Crusading for Christ is, in essence, finding fault and error in other religious expressions. The project of evangelizing is to save the unsaved, to win souls for Christ -- to convert individuals to Christianity. This necessarily finds other forms of religious expression to be, at best, disingenuous, incorrect, and improper ways to behave in relation to God. At worst, proselytism sees members of other faith traditions as on not only the wrong path, but on a path that can only lead directly to hell. Thus, the call is to Crusade for Christ to save individual lives and souls from what is believed to be a disastrous end. The business of saving souls, however, is also the business of finding all other cultures and religions categorically wrong and illegitimate. It is a program whose logical end would be the annihilation of all non-Christian cultures; the cultural and religious genocide of those considered to be "outsiders.” Under modern proselytism, lives are not lost, but priceless ways of life are. Just as the Crusaders of the first millennium found non-Christians unfit for life due to their lack of belief in the Crucified, second millennium Crusaders find non-Christians categorically wrong in their ways of living.
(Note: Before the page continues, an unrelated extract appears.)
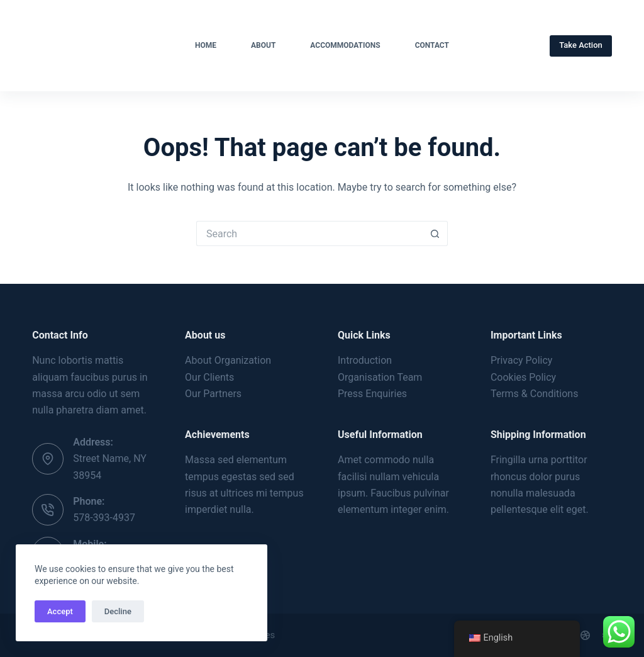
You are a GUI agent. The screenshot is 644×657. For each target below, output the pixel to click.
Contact (432, 45)
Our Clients (209, 377)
Proselytism does not seek to end lives, but to end ways of living that are deemed incorrect, or "on the wrong path."
Is this the image that a Christian organization would want? Is the historical irresponsibility of using the word "Crusade" to be condoned with a simple brushing aside of gravity of the matter? In a world divided by misunderstanding and suspicion, is it wise for Christians to be ignorant of the history of their faith and the history of the followers of Christ? No, no, and no. Because of such ignorance on the part of my co-religionists, I am embarrassed to identify myself as a Christian. It is for such boldness and blatant disregard for those with whom we share both the world and God Almighty that I am outraged. This is not what Jesus of Nazareth could have envisioned. In no place in the canonical Gospels are we called to Crusade - bloody or ideological. In no place does Jesus call us to remove from human beings their cultural and religious identities - to erase their sense of being because we think it to be wrong.
"Crusade" must be seen for what it is. When President Bush used the word, he invoked memories of horrific destruction and extermination in the name of the Cross. Campus Crusade for Christ International does the same in its self-identification. Is this what Jesus would have wanted of His followers?